--- Supplied text Enclosed Below ---

I think we certainly take a matrixed approach, right, to how our teams interact. We work very closely in terms of the office of the chief quality and chief clinical officer with our office of the CIO, and thinking about how we interact with our ISNT teams, making sure that our teams are appropriately connected, and then again, bringing in our frontline caregivers, clinicians and patients and community member voices, again, depending on what the process is, so that we make sure that from the front of the process, we're thinking about all of the different stakeholders, making sure that we're thinking about the entire health care ecosystem. And we ensure that those voices are represented, but supported again
::Trish Henwood, M.D.
by the clinical improvement design team that's helping to think about, okay, this is the perspective that we have from all of our key stakeholders. And how are we going to think about how we build that into the system? Where are there things that we can standardize across the board, and where are there areas where - to Cara's point - we know that we have to allow for some local adaptation?
::Chris DeReinzo, M.D.
Bingo. I mean, it takes so much energy to do what you guys are describing. It sounds simple. We can cover it in a ten minute podcast, but the amount of time and effort you put in to making such a complex organism seem so simple. I know from firsthand experience it is a ton. And through AHA's Patient Safety Initiative, one thing we've heard from our members in this innovation engine is they want to hear not only the what folks are doing, but some of the really tactical hows.
::Chris DeReinzo, M.D.
So I'm curious. In just the couple of minutes we have left, again, recognizing that you all span the entire spectrum from large academic inner city to rural community. What about our smaller, more independent members who are listening saying, wow, I wish I had OnPoint, or a stats team, or the kind of dashboards that I've gotten to see coming from Jefferson, but I just don't even know where to start.
::Trish Henwood, M.D.

--- End of Enclosed Supplied text ---

- Study questions
a: According to the podcast excerpt, why are frontline caregivers, clinicians, patients and community members brought in? Answer in one to three sentences.
b: Repeat the part of the podcast excerpt starting with "by the clinical" and going on through "some local adaptation?".
The records have nothing to do with the podcast excerpt or with any task about it.

--- Dataset excerpts Enclosed Below ---

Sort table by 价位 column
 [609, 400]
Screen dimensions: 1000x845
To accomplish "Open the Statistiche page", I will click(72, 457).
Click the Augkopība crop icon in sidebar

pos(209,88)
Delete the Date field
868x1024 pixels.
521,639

--- End of Enclosed Dataset excerpts ---

- Solved tasks
a: They are brought in so that, from the front of the process, the teams consider all of the different stakeholders. This keeps the whole health care ecosystem in view.

b:
by the clinical improvement design team that's helping to think about, okay, this is the perspective that we have from all of our key stakeholders. And how are we going to think about how we build that into the system? Where are there things that we can standardize across the board, and where are there areas where - to Cara's point - we know that we have to allow for some local adaptation?